Иван с жалостью взглянул на брата-царя, сказал:
— Истома Пашков взял под свою власть Тулу, Венев и Каширу. Но хуже в Рязани: воевода Григорий Сумбулов — подлый изменник. Страшней его дворяне — братья Ляпуновы, Прокопий и Захар. Младшего за продажу вина и оружия мятежным казакам крепко били кнутом. Видно, не пошло в пользу. И того и другого, государь, надо ковать в железы — покуда не поздно. Ляпуновы зело опасны!
— По верным сведениям, за самозванцем идут около двадцати городов. — Сообщение Михаилы Скопина повергло Шуйского в меланхолическое уныние, но, когда тот прибавил, что отряд Григория Полтева, двигающийся к Москве, перебил взявших сторону самозванца в Дорогобуже и Вязьме, царь ободрился:
— Одолеем! Послать кого-нибудь к Ивашке: пускай уговорит его отстать от вора, а не захочет — потравим ядом. Человек надежный уж есть… Немец Фидлер. Надысь предложил свои услуги.

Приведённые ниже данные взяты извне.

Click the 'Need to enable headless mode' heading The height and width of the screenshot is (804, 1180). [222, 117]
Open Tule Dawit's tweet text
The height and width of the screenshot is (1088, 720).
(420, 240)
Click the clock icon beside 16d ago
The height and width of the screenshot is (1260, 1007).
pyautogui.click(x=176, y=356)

— Мне эта затея, государь, не шибко по нутру, — возразил Михайло.
— Чего-то, племянник, имеешь против немца? Ты его знаешь?
— Я его видел раз. Что он за человек — не ведаю, но лучше бы этого Фидлера не посылать.
— Он мне дал клятву перед святым распятием.
— Фидлер не обманет, — поддакнул Дмитрий.
— Раз он сам лезет с услугою — тут дело нечисто, — продолжал стоять на своем Скопин.
Но Шуйский упрямо повторил:
— Фидлер — человек надежный!
XII
Пороховой дым медленно развеивался. Справа, на спуске к речке, слышались редкие выстрелы. Тупо бухали мортиры, и ржали кони. Болотников на гнедом сильном коне, подаренном ему Молчановым, ехал шагом по проселочной дороге. Пятитысячный отряд конницы князя Юрия Трубецкого был разбит наголову: остатки войска, не попавшие в плен, кинулись бежать. Но перед этой сшибкой с князем Воротынским болотниковцы получили перетряску от Михайлы Нагого. «И Болотников приходил в Кромы, и он Болотникова побил». В деревне стоял глухой говор — не менее тысячи пленных понуро теснились на лугу, ожидая своей участи. Болотников с телохранителем Елизаром Купырем подъехал к пленным, оглядывая воинство недобрыми, колючими глазами. Жесткое, в обрамлении темной бороды лицо его было будто вырублено из железа. Он был в латах и шлеме.